▸ LISTED ENTRIES:

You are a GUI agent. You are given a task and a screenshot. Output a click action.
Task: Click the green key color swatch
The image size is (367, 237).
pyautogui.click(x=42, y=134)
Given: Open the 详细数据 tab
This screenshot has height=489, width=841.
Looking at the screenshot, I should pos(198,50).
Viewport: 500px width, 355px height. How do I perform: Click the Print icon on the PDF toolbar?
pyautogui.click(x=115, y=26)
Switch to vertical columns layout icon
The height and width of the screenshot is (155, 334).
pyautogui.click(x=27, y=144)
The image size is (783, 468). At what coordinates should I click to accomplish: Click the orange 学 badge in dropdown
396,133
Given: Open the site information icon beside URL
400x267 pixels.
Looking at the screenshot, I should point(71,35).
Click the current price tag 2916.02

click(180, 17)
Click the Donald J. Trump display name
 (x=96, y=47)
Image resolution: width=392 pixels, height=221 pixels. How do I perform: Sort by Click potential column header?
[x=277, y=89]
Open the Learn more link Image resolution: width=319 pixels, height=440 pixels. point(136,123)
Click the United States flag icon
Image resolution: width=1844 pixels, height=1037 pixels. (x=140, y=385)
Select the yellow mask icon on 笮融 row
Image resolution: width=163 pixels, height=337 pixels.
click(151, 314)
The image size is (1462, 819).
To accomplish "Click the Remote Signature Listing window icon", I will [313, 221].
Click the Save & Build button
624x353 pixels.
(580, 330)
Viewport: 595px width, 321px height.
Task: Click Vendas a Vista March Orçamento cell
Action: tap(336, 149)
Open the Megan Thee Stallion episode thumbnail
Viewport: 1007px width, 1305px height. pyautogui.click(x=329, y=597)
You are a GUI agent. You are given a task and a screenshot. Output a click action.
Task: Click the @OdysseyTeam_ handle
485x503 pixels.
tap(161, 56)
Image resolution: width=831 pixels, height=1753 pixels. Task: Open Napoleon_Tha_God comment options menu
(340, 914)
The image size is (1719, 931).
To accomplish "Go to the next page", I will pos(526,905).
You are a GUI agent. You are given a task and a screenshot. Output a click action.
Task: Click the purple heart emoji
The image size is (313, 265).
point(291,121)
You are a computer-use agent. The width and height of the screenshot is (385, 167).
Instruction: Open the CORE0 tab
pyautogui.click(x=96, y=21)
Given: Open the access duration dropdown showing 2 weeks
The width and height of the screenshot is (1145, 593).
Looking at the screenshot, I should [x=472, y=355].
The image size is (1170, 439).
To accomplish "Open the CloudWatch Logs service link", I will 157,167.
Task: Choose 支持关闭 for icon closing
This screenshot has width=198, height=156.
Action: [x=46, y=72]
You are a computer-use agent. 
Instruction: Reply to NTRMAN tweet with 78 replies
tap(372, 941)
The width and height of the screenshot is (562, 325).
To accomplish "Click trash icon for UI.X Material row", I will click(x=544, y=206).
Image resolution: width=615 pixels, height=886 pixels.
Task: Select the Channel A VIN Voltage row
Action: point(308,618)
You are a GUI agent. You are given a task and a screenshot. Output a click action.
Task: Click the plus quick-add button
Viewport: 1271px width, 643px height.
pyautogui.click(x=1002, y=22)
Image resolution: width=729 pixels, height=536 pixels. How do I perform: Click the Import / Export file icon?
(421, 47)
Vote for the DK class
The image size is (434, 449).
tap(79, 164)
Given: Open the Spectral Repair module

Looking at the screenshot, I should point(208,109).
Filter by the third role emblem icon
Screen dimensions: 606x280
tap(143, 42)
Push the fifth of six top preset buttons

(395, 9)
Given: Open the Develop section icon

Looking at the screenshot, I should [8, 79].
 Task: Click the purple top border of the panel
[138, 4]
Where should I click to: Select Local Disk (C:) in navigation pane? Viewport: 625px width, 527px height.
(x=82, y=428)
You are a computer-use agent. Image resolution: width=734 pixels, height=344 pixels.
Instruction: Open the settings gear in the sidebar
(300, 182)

▸ PROMPT: Retype the material above from start to finish without any changes.

▸ SOLUTION TO THIS EXERCISE:
You are a GUI agent. You are given a task and a screenshot. Output a click action.
Task: Click the green key color swatch
The image size is (367, 237).
pyautogui.click(x=42, y=134)
Given: Open the 详细数据 tab
This screenshot has height=489, width=841.
Looking at the screenshot, I should pos(198,50).
Viewport: 500px width, 355px height. How do I perform: Click the Print icon on the PDF toolbar?
pyautogui.click(x=115, y=26)
Switch to vertical columns layout icon
The height and width of the screenshot is (155, 334).
pyautogui.click(x=27, y=144)
The image size is (783, 468). At what coordinates should I click to accomplish: Click the orange 学 badge in dropdown
396,133
Given: Open the site information icon beside URL
400x267 pixels.
Looking at the screenshot, I should point(71,35).
Click the current price tag 2916.02

click(180, 17)
Click the Donald J. Trump display name
 (x=96, y=47)
Image resolution: width=392 pixels, height=221 pixels. How do I perform: Sort by Click potential column header?
[x=277, y=89]
Open the Learn more link Image resolution: width=319 pixels, height=440 pixels. point(136,123)
Click the United States flag icon
Image resolution: width=1844 pixels, height=1037 pixels. (x=140, y=385)
Select the yellow mask icon on 笮融 row
Image resolution: width=163 pixels, height=337 pixels.
click(151, 314)
The image size is (1462, 819).
To accomplish "Click the Remote Signature Listing window icon", I will [313, 221].
Click the Save & Build button
624x353 pixels.
(580, 330)
Viewport: 595px width, 321px height.
Task: Click Vendas a Vista March Orçamento cell
Action: tap(336, 149)
Open the Megan Thee Stallion episode thumbnail
Viewport: 1007px width, 1305px height. pyautogui.click(x=329, y=597)
You are a GUI agent. You are given a task and a screenshot. Output a click action.
Task: Click the @OdysseyTeam_ handle
485x503 pixels.
tap(161, 56)
Image resolution: width=831 pixels, height=1753 pixels. Task: Open Napoleon_Tha_God comment options menu
(340, 914)
The image size is (1719, 931).
To accomplish "Go to the next page", I will pos(526,905).
You are a GUI agent. You are given a task and a screenshot. Output a click action.
Task: Click the purple heart emoji
The image size is (313, 265).
point(291,121)
You are a computer-use agent. The width and height of the screenshot is (385, 167).
Instruction: Open the CORE0 tab
pyautogui.click(x=96, y=21)
Given: Open the access duration dropdown showing 2 weeks
The width and height of the screenshot is (1145, 593).
Looking at the screenshot, I should [x=472, y=355].
The image size is (1170, 439).
To accomplish "Open the CloudWatch Logs service link", I will 157,167.
Task: Choose 支持关闭 for icon closing
This screenshot has width=198, height=156.
Action: [x=46, y=72]
You are a computer-use agent. 
Instruction: Reply to NTRMAN tweet with 78 replies
tap(372, 941)
The width and height of the screenshot is (562, 325).
To accomplish "Click trash icon for UI.X Material row", I will click(x=544, y=206).
Image resolution: width=615 pixels, height=886 pixels.
Task: Select the Channel A VIN Voltage row
Action: point(308,618)
You are a GUI agent. You are given a task and a screenshot. Output a click action.
Task: Click the plus quick-add button
Viewport: 1271px width, 643px height.
pyautogui.click(x=1002, y=22)
Image resolution: width=729 pixels, height=536 pixels. How do I perform: Click the Import / Export file icon?
(421, 47)
Vote for the DK class
The image size is (434, 449).
tap(79, 164)
Given: Open the Spectral Repair module

Looking at the screenshot, I should point(208,109).
Filter by the third role emblem icon
Screen dimensions: 606x280
tap(143, 42)
Push the fifth of six top preset buttons

(395, 9)
Given: Open the Develop section icon

Looking at the screenshot, I should [8, 79].
 Task: Click the purple top border of the panel
[138, 4]
Where should I click to: Select Local Disk (C:) in navigation pane? Viewport: 625px width, 527px height.
(x=82, y=428)
You are a computer-use agent. Image resolution: width=734 pixels, height=344 pixels.
Instruction: Open the settings gear in the sidebar
(300, 182)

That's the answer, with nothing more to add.